## WHAT THE EXERCISE ASKS
Search term "agent": please copy every line of the records below that contains it.

## RAW DATA

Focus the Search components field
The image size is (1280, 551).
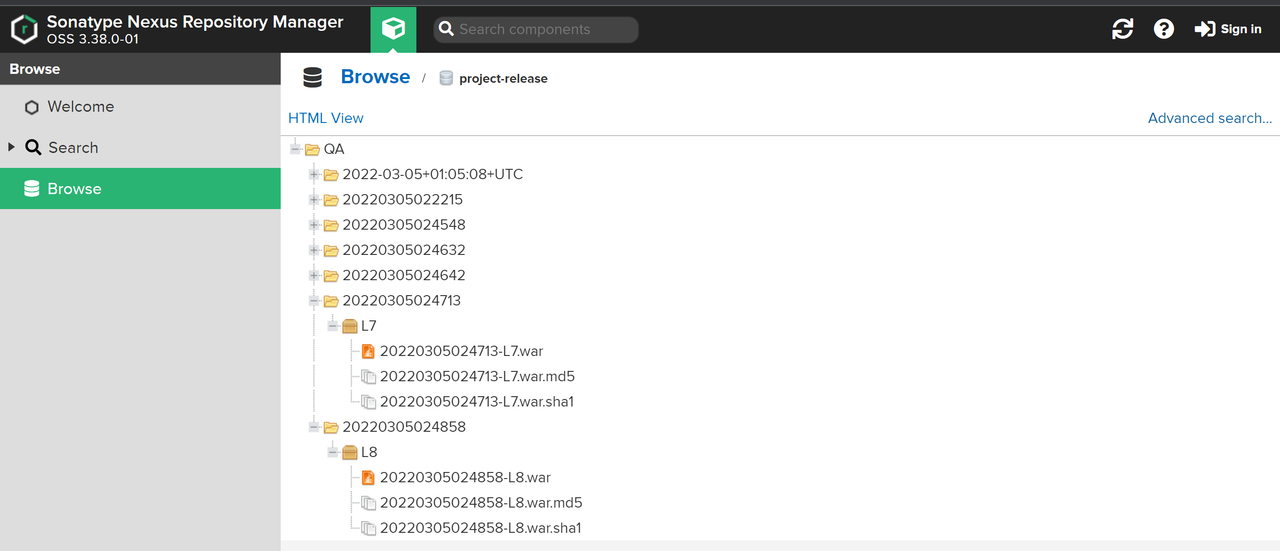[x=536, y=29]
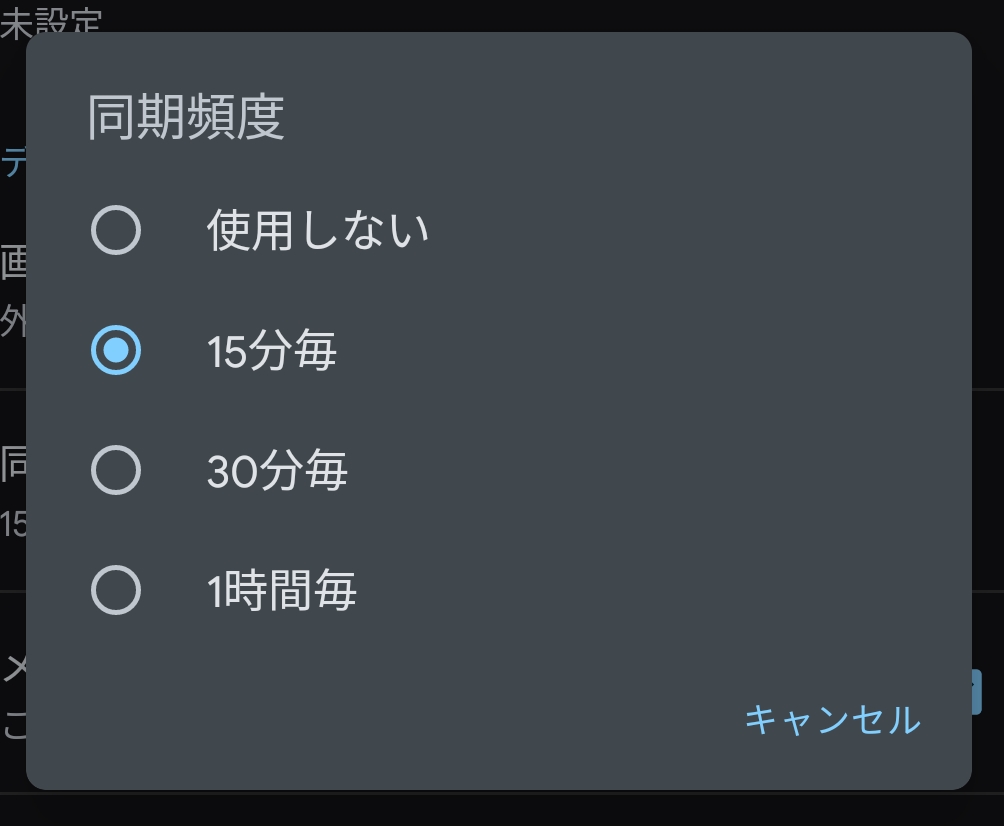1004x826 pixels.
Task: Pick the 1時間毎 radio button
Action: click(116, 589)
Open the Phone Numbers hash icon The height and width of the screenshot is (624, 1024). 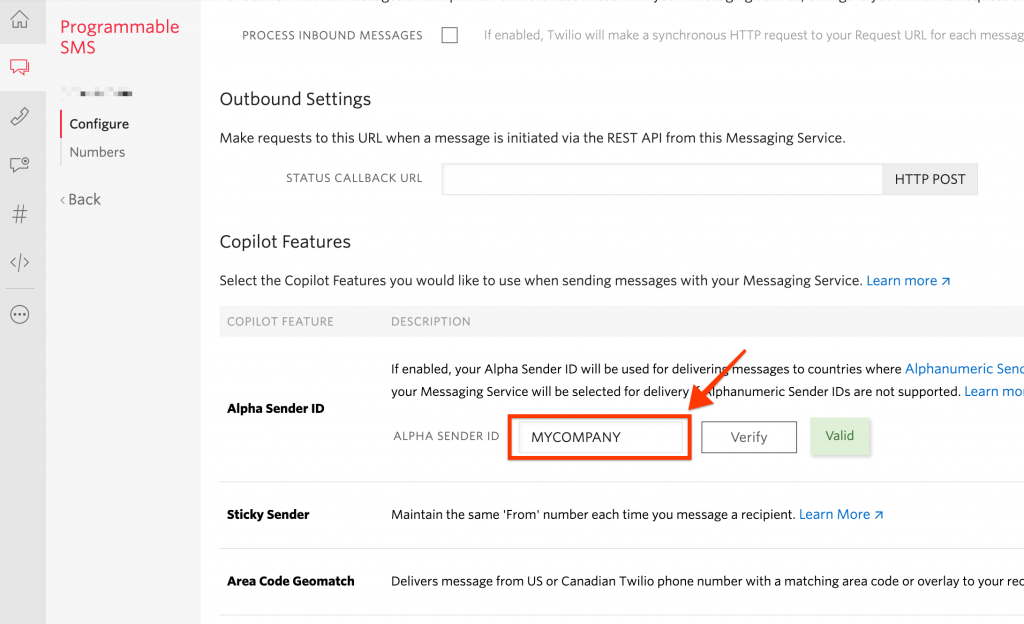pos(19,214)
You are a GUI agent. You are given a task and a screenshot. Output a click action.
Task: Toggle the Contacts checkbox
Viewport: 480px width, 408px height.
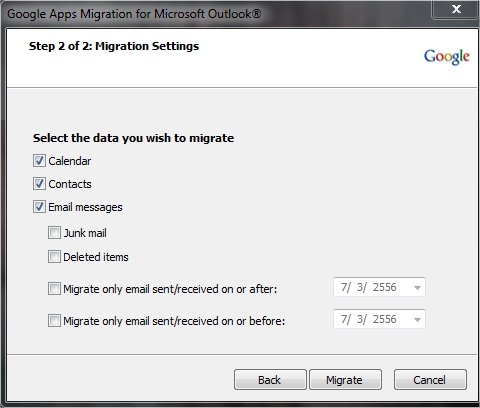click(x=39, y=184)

==

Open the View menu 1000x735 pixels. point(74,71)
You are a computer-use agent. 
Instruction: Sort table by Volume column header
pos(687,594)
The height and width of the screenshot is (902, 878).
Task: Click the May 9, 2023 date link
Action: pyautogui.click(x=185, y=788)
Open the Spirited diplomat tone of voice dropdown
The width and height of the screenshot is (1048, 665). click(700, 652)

## EXERCISE RESULT
You are a GUI agent. You are given a task and a screenshot. Output a click action.
You are a computer-use agent. 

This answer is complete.